Search the entries for the word "will" and copy each line that has it.

------------

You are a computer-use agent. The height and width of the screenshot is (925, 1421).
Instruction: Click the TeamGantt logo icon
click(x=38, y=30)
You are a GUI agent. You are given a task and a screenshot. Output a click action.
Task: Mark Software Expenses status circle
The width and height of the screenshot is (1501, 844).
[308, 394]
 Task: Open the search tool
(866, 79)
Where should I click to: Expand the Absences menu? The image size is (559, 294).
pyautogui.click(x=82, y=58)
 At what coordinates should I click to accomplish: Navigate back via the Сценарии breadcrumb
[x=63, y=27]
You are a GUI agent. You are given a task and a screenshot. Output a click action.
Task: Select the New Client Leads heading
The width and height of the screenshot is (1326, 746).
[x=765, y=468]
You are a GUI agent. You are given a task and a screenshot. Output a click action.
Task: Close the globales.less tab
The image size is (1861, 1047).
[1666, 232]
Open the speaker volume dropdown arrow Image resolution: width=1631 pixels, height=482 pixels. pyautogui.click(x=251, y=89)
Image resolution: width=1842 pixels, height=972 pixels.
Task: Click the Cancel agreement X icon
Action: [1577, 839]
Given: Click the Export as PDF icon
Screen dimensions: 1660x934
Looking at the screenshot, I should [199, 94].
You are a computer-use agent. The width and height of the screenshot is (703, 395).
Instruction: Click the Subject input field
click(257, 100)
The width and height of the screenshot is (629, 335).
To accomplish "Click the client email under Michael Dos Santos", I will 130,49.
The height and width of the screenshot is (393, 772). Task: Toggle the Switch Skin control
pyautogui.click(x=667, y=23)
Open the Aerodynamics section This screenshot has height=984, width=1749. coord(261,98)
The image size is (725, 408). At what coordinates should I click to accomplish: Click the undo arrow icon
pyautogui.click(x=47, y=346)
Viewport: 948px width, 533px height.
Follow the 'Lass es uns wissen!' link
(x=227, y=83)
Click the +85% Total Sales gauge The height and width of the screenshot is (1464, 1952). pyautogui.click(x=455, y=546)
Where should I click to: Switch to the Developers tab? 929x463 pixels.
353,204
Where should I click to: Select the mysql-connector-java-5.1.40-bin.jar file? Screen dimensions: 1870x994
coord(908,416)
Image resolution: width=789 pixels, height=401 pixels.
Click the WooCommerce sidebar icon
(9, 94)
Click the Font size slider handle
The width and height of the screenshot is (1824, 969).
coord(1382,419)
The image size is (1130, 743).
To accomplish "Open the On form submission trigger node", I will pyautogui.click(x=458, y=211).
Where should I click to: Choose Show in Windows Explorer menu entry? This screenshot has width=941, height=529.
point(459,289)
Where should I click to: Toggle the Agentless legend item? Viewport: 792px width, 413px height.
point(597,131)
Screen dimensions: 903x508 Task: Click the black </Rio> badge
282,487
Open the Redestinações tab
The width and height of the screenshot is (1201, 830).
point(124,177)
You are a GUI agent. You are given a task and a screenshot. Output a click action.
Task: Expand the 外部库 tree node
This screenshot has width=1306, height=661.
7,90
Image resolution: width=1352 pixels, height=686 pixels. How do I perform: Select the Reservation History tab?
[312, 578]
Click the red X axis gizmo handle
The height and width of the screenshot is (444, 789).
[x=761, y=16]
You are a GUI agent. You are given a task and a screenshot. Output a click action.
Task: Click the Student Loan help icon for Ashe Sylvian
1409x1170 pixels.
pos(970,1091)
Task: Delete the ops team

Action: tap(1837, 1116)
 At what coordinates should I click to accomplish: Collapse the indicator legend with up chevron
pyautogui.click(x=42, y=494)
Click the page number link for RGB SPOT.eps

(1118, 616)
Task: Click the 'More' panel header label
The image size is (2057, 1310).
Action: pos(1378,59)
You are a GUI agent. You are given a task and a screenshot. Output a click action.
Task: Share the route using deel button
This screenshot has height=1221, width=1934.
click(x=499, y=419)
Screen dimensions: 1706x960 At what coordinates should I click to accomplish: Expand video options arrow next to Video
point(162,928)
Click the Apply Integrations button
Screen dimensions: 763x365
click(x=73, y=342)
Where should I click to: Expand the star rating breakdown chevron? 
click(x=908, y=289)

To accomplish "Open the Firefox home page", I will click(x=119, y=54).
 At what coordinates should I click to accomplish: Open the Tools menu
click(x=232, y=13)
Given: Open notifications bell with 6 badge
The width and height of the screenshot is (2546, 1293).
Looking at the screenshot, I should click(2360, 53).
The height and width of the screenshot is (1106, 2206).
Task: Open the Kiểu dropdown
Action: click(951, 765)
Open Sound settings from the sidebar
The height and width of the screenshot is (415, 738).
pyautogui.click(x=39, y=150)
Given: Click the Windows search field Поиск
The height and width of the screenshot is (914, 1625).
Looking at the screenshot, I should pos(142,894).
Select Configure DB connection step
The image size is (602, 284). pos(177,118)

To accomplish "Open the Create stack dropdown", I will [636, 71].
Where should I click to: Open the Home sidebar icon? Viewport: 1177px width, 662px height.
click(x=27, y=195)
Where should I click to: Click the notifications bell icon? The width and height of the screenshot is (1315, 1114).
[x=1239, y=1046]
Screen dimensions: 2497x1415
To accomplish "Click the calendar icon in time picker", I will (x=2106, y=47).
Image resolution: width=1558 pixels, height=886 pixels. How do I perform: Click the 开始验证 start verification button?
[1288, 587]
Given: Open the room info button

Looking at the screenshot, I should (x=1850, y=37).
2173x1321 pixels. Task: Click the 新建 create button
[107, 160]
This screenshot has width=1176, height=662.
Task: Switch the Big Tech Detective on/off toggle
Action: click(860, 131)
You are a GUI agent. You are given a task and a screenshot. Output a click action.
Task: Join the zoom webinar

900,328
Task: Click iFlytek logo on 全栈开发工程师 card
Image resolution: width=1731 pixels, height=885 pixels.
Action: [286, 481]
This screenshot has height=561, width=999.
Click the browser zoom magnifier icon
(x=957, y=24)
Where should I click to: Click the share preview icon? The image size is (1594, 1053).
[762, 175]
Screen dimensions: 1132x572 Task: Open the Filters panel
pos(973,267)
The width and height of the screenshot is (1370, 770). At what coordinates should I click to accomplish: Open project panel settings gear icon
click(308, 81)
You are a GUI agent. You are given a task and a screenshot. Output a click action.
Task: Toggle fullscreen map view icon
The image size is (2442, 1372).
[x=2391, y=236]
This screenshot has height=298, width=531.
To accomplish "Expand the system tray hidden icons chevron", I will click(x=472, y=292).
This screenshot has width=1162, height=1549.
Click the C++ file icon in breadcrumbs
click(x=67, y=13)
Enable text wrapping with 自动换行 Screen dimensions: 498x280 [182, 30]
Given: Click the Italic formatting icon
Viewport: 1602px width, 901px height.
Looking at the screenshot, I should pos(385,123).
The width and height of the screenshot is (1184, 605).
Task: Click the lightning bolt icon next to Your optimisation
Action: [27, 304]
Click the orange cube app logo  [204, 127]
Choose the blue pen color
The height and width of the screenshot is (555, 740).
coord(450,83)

------------

(Output for this exercise):
To accomplish "Click the client email under Michael Dos Santos", I will 130,49.
To accomplish "Open the On form submission trigger node", I will pyautogui.click(x=458, y=211).
To accomplish "Open the Firefox home page", I will click(x=119, y=54).
To accomplish "Open the Create stack dropdown", I will [636, 71].
To accomplish "Click the calendar icon in time picker", I will (x=2106, y=47).
To accomplish "Expand the system tray hidden icons chevron", I will click(x=472, y=292).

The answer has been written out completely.